Risk-taking. Experimentation. Pushing the envelope. These creative processes
fuel new contemporary dance. And they are certainly at the heart of SAFEhouse Arts’
latest Resident Artist Workshop (RAW). Curated by directors Peter Cheng of
Peter & Co. and Tanya Chianese of ka·nei·see | collective, the evening
featured a five-piece salon of current choreographic compositions and works-in-progress,
many of which will be part of upcoming festivals and home seasons. The
choreographic points of view impressed and in every instance, the dance artists
handily communicated the breadth, range and distinctness of the material.

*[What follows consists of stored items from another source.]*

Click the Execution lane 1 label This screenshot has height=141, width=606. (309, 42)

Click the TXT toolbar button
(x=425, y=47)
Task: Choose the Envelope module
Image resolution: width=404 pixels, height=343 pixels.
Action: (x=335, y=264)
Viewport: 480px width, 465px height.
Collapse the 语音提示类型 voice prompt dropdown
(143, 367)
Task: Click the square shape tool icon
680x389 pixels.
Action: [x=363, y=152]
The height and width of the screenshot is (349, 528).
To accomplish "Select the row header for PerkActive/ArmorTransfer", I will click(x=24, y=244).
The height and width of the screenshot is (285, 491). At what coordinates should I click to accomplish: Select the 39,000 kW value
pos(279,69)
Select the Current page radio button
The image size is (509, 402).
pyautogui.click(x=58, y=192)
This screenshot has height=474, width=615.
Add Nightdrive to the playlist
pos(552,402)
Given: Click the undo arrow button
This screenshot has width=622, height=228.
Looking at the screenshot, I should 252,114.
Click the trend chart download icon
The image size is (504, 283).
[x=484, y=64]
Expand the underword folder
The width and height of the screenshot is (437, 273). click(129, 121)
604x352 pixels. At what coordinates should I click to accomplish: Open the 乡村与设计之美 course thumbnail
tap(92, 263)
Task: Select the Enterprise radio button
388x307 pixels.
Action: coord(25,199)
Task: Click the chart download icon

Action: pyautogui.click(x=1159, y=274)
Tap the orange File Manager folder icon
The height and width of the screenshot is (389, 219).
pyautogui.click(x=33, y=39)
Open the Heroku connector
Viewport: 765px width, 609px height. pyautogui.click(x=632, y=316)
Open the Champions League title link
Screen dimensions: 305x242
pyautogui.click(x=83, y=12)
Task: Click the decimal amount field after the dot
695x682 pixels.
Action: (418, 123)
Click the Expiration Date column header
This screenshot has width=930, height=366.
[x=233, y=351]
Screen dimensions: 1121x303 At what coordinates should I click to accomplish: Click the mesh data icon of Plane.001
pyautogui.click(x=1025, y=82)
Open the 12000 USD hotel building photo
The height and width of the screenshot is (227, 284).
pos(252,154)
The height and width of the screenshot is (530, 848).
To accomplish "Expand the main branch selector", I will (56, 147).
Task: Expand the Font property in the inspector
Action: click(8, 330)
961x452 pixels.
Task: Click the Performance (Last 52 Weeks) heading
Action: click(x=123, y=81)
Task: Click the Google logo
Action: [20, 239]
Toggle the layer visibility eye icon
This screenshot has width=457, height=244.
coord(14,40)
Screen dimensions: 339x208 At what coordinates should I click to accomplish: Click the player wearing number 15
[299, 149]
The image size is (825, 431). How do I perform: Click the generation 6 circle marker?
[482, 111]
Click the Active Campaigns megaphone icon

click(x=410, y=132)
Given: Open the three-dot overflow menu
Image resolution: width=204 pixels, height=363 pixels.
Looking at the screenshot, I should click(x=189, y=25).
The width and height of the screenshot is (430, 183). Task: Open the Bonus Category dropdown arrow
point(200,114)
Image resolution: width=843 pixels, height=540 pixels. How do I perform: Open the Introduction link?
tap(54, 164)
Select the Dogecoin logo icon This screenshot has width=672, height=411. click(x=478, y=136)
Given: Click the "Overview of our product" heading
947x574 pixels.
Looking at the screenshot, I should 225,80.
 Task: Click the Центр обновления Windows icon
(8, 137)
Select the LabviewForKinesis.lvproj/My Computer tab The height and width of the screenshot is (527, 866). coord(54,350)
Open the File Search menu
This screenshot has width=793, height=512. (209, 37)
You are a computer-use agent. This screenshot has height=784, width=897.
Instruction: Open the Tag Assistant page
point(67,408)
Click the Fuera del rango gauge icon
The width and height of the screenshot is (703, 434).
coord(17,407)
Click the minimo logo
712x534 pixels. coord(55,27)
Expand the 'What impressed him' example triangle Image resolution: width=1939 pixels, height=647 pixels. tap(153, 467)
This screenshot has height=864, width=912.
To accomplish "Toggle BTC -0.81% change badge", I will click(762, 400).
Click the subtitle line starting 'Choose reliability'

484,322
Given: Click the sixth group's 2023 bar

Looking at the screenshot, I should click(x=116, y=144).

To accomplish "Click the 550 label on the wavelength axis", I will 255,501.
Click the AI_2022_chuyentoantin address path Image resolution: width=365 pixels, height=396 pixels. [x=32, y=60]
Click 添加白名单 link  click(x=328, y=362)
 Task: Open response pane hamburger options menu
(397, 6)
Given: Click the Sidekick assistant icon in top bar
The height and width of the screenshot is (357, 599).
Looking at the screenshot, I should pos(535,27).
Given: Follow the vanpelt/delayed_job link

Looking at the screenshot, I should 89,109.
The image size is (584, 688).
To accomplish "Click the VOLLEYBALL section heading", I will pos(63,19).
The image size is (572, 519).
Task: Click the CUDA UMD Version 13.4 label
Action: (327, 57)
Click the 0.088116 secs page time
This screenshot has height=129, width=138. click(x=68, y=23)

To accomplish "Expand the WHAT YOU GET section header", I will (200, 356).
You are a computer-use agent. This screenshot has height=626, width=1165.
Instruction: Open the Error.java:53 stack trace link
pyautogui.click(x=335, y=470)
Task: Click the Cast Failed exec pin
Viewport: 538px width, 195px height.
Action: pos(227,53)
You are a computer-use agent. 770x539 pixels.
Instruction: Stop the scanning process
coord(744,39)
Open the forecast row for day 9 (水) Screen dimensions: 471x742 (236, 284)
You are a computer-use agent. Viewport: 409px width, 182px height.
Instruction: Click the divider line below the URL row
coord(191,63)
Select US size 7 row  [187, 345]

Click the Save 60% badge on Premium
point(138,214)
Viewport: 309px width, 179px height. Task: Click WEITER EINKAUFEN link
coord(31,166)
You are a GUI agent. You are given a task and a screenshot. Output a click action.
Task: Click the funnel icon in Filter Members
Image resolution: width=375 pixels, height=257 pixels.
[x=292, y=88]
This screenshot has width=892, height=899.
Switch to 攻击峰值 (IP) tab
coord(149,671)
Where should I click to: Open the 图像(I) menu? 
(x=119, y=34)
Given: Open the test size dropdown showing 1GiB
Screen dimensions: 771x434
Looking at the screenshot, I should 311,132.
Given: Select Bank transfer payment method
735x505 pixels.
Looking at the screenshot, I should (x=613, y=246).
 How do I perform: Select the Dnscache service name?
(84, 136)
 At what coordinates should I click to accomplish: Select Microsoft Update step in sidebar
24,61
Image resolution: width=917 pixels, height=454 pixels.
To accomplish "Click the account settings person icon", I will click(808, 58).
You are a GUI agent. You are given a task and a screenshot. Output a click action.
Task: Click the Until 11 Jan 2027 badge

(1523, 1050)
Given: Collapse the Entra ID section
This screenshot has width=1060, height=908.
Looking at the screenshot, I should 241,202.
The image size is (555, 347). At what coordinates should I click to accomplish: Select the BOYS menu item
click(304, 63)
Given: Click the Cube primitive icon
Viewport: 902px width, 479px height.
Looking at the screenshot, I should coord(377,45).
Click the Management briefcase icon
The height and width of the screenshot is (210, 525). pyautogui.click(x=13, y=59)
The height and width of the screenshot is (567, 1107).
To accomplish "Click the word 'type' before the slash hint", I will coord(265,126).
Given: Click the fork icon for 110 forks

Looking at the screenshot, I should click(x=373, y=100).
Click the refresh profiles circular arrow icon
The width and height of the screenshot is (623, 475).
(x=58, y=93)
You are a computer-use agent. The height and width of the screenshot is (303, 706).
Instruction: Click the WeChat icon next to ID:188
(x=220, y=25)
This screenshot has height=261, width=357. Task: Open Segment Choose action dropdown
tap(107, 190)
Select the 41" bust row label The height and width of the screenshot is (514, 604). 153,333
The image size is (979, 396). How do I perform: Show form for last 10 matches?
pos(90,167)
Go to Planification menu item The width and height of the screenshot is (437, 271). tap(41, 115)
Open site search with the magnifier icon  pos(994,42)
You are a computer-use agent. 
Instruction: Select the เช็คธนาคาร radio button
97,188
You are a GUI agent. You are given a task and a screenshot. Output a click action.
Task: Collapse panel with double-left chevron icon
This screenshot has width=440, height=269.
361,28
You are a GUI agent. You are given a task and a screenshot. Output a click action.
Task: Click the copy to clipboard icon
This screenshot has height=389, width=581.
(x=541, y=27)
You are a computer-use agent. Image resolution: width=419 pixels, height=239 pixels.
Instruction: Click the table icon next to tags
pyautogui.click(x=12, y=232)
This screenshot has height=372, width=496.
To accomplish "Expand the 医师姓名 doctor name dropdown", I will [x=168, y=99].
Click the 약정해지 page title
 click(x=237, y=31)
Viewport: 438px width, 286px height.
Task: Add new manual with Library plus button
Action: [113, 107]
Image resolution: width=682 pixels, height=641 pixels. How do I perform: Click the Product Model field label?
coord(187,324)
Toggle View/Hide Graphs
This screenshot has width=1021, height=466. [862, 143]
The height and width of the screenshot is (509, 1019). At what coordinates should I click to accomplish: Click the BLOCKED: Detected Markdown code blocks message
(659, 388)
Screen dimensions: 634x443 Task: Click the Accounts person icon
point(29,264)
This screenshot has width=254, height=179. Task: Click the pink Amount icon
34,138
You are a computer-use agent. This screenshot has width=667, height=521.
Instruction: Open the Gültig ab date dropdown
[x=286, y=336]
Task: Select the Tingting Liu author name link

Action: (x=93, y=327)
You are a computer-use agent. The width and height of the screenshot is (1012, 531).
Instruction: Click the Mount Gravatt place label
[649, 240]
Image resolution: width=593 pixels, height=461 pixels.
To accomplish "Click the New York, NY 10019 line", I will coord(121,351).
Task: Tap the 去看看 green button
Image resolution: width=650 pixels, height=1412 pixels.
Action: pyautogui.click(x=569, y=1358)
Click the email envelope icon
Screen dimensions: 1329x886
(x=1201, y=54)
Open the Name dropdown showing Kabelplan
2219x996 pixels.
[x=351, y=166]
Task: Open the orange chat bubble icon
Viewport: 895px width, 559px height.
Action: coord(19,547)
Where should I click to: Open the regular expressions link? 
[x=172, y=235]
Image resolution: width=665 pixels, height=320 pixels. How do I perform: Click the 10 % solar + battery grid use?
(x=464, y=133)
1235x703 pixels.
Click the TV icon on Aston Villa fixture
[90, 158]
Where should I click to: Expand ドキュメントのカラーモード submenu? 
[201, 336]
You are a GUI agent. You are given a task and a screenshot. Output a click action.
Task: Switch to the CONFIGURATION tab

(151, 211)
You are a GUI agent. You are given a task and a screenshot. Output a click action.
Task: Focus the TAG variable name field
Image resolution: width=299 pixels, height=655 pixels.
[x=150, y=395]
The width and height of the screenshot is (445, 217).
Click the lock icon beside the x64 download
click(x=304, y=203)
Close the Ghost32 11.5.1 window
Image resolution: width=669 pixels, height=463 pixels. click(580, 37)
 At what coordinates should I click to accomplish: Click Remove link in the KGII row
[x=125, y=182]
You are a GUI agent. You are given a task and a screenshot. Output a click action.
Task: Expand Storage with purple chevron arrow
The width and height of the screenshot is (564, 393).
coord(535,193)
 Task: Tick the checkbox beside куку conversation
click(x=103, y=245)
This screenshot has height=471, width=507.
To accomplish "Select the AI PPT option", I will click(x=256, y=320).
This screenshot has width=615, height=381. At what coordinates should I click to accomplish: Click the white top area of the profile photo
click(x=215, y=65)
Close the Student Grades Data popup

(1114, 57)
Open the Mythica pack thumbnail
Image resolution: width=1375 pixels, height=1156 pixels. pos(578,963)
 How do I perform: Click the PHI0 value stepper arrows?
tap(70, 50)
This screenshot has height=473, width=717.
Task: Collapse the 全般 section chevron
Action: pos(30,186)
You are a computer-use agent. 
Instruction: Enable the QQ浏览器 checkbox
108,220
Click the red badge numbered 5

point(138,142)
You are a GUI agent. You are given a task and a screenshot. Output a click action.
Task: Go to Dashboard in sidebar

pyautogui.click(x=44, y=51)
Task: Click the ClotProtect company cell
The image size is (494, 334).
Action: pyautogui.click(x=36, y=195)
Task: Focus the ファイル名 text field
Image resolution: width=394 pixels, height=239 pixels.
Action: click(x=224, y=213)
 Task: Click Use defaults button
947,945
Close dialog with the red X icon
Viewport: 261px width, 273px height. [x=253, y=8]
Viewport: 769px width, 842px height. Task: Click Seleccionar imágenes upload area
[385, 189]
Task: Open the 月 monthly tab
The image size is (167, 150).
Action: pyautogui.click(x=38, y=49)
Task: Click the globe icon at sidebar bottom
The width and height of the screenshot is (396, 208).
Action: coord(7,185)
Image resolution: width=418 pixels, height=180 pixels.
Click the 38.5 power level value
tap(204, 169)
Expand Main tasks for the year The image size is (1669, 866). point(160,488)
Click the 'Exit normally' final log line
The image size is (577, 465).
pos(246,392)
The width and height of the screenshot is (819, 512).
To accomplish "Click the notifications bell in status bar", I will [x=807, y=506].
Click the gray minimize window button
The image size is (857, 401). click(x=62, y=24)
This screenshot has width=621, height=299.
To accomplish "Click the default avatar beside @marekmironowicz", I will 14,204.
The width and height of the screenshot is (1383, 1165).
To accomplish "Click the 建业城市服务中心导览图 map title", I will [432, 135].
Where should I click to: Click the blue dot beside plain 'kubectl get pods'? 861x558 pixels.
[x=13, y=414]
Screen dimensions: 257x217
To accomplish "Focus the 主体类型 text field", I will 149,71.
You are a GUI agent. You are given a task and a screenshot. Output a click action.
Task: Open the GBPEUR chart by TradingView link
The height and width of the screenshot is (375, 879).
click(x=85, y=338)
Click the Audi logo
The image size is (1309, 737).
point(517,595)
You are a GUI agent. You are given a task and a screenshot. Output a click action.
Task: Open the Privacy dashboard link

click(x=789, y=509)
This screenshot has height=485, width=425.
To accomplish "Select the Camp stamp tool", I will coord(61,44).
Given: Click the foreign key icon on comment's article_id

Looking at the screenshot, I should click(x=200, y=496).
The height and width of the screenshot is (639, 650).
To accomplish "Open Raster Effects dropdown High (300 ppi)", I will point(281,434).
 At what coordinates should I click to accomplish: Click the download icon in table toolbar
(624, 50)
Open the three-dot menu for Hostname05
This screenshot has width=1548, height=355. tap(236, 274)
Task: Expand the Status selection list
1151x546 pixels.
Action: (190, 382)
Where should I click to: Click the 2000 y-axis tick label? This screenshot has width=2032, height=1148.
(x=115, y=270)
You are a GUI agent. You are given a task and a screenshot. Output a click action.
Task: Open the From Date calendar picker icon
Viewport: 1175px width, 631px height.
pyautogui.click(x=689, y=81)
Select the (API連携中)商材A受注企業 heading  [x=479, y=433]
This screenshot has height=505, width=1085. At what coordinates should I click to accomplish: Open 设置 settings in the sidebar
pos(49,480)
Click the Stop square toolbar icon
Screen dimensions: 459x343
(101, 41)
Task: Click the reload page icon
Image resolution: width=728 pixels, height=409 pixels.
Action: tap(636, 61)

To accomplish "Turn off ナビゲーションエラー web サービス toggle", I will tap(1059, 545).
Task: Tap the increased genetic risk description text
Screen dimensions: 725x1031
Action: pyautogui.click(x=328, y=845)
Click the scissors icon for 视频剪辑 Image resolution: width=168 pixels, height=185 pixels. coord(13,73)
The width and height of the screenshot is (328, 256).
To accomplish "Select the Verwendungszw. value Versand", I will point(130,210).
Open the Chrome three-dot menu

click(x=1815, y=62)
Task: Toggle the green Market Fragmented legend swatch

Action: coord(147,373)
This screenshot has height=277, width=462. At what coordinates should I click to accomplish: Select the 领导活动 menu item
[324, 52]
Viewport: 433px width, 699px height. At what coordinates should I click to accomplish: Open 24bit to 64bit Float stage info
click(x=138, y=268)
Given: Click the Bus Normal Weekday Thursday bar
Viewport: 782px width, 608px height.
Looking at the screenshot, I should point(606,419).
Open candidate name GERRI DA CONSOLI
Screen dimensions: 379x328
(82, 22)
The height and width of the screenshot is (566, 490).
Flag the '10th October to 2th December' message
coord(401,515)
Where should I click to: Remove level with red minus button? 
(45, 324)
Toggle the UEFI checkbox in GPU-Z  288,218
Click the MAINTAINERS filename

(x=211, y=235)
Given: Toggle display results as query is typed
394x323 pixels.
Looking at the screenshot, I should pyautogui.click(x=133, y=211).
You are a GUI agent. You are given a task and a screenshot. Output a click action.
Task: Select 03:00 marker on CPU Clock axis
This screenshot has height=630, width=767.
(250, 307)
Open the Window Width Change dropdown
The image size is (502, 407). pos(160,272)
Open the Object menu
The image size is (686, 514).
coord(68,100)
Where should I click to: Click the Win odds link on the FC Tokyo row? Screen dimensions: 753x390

Excerpts from Cheng’s Transverse Course opened the program; a
picturesque and sculptural trio. The dance progressed as a series of short
scenes, each separated by a blackout, almost like a set of passing, but related
thoughts. For the first of these vignettes, the three women took turns soloing
with a tactile movement phrase. Some choreographic throughlines were present in
each version, yet none of the solos were the same. Instead Cheng employed
choreographic devices to adjust and change the pattern – sequence, repetition,
accumulation and stretto – revealing the layers, diversity and possibilities
inherent in a single movement phrase. Following this initial statement, the full
trio unfolded in a variety of formations including two versus one, duets and
unison work. And the unison was good. Unison in contemporary dance is a tricky
business, requiring technical accuracy while still celebrating the
individualism of the dancers. This delicate balance was reached in Transverse Course. Choreographically,
the movement carved through the space at every juncture (demonstrated with
careful attention by Angela Bevevino, Sarah Butler and Sophia Larriva): rond de
jambes in plié and arabesque developpés alongside simple and elegant hand
motions.
Next up was Binki Danz
in Bianca Stephanie Mendoza’s The Ground
I Stand On. A brief, yet powerful solo danced by Mendoza, The Ground I Stand On was a contiguous
physical statement with a phenomenal fusion of styles and genres – street
dance, percussive pedestrianism, hip hop and contemporary release technique. LV
Dance Collective brought Son Lost In A
Moment, a meditative and graceful
duet danced by Devon Chen and Kao Vey Saephanh, who also served the piece’s
choreographer. Chen entered with her hands in prayer (an image that would
recur) and took her place in a preset circle of flowers. That opening combined
with white costuming immediately gave a serenity, tranquility and spiritual
feel to the work. This sense was maintained through large movements, big lifts
and long extensions. And there was an intriguing and subtle narrative at play –
Son Lost In A Moment spoke of
solitude and companionship at the same time. Ayana Yonesaka offered her duet OHN, perhaps the most narratively driven
(though non-linear) dance of the night. The foreground dancer began with a calm
kind of body scan, like something that might be found as part of a mindfulness
practice. In stark contrast, the upstage dancer moved towards her in an
aggressive, preying crawl. Quickly, the mindfulness evolved into a dominant,
strong and assured charge. Yonesaka’s contemporary pas de deux for two women
would continue to deliciously toggle back and forth between these two states –
purposeful self-awareness and combative self-determination. And in the end, it
seemed that the first dancer had devoured the other.
ka·nei·see | collective
closed this edition of SAFEhouse’s Resident Artist Workshop with Chianese’s
ensemble work, Readymade. Two dancers
began facing away from the audience and cycled through a movement phrase, their
shadows simultaneously dancing on the exposed brick wall while beautiful string
music sang through the space. The dancers eventually turned to face front, growing
and developing their sequence before being joined by the full cast. And what a
transition that was. Full of forward motion and drive, each dancer entered from
behind an upstage left screen and traveled on the diagonal to downstage right,
then ran behind the house seats to begin the circuit again and again (with
differing choreography). Individuals and small groups would feed in and out of
the stream to dance featured sections, and Readymade
concluded with a unison gesture sequence to text by Alan Watts. For me, the
striking element of this work was the depth of collaboration and how that
collaboration challenged assumptions about the relationship between
choreography and sound. Readymade
wasn’t a neoclassical imagining of how a musical or text score could be
translated by movement, nor was the score simply an accompaniment for the dance.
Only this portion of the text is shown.